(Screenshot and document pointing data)
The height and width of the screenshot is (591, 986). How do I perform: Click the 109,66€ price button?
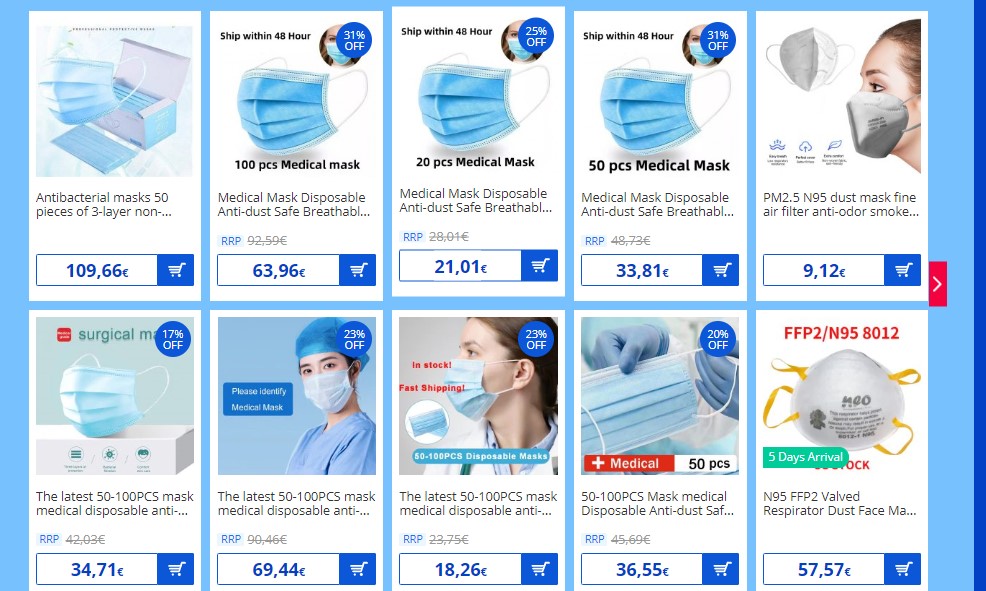[97, 270]
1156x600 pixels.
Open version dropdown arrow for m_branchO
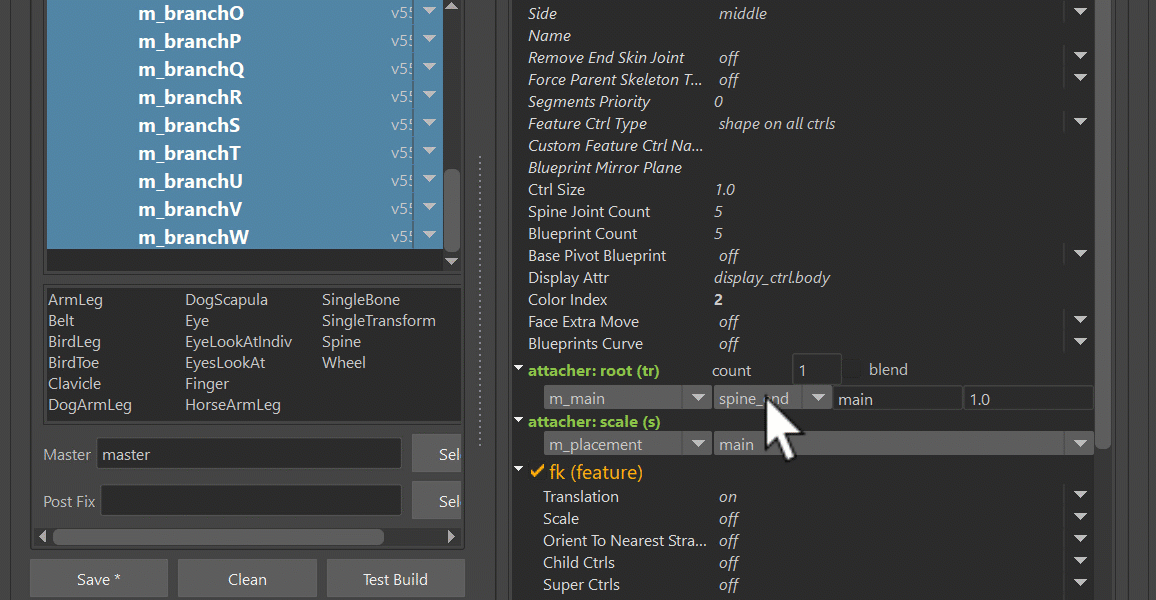[430, 12]
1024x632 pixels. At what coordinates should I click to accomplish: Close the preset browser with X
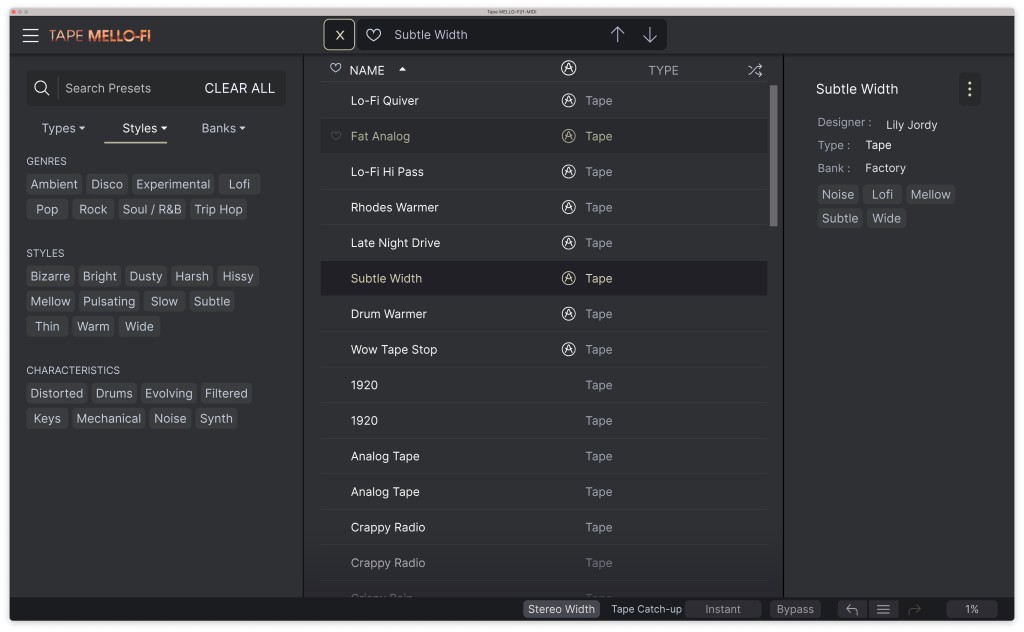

**Exercise brief**
Reproduce every line of the records above word for word, leaving out the pictures.

**The answer**
The height and width of the screenshot is (591, 986). How do I perform: Click the 109,66€ price button?
[97, 270]
1156x600 pixels.
Open version dropdown arrow for m_branchO
[430, 12]
1024x632 pixels. At what coordinates should I click to accomplish: Close the preset browser with X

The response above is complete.